• _DIRECTION_
Could you write out the data starting at the line containing "Disable Launch New Custom Tab Wizard option" and ending at the line containing "The height and", both lines included, with nothing else, keeping every line in full? Change only the x and y click coordinates: multiply each by 0.7 and round to a whole number, rounding halves up.

• _PROVIDED DATA_
# # # # #

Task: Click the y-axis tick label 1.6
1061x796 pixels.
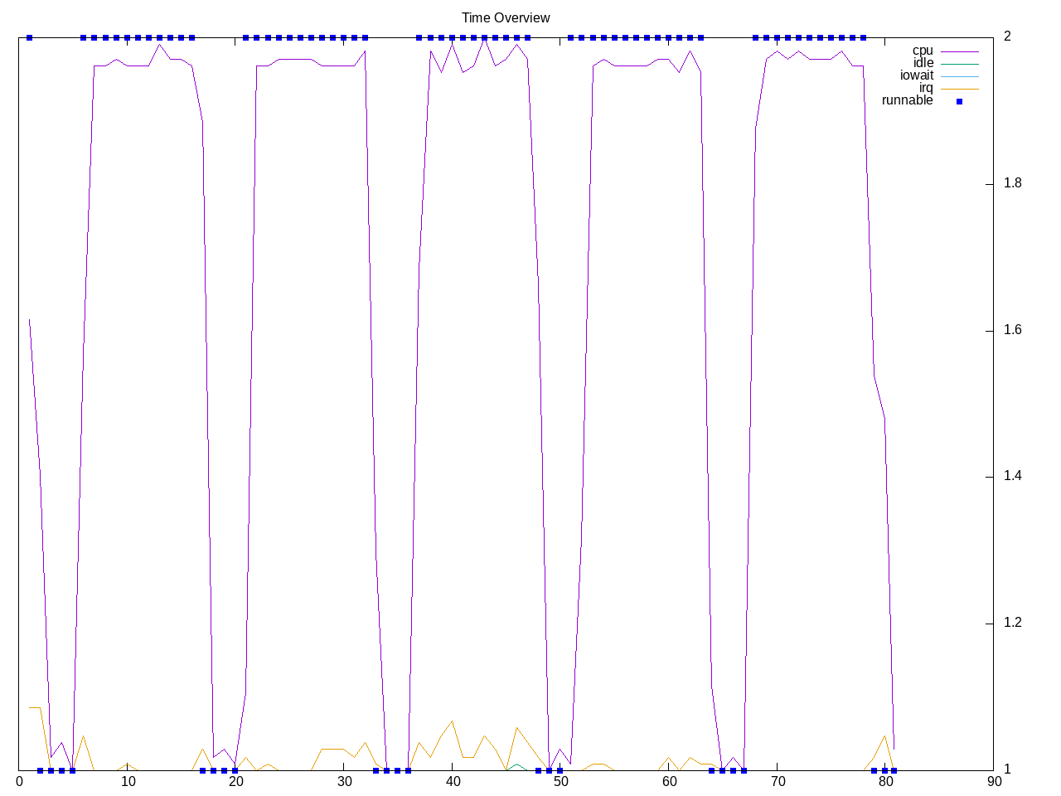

# # # # #

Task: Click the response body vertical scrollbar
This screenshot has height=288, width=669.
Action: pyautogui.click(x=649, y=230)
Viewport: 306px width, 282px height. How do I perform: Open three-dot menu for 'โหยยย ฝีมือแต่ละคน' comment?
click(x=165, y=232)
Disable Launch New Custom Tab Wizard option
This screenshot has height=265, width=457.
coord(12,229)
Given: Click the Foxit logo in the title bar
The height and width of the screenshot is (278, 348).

# # # # #

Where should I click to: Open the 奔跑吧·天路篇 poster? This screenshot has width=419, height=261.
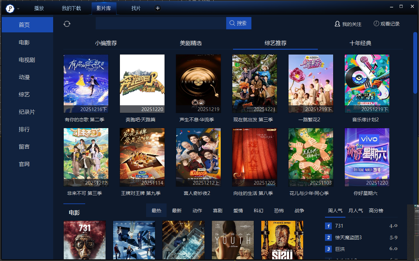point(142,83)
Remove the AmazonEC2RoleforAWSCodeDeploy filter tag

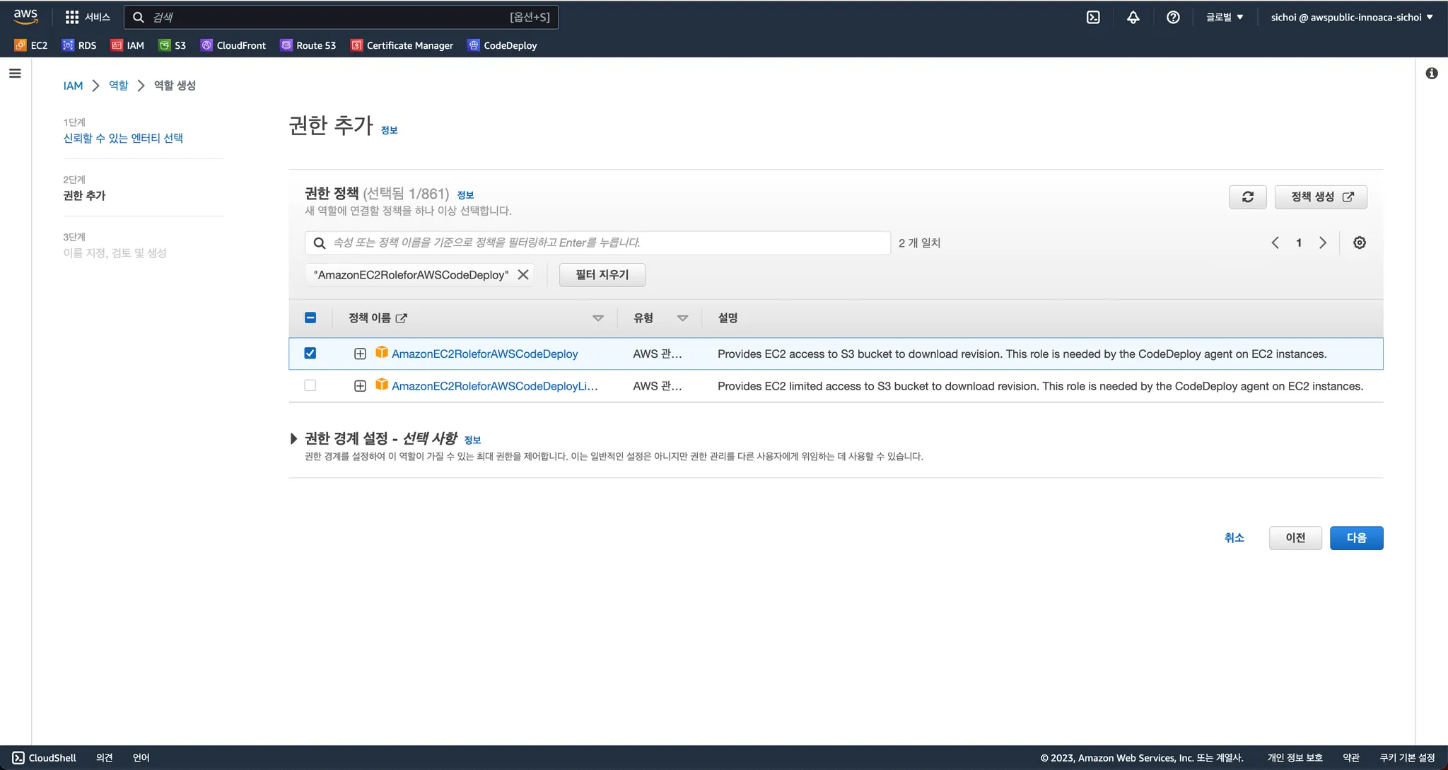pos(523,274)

# # # # #

• _ANSWER BELOW_
Disable Launch New Custom Tab Wizard option
This screenshot has height=265, width=457.
coord(8,160)
Given: Click the Foxit logo in the title bar
The height and width of the screenshot is (278, 348).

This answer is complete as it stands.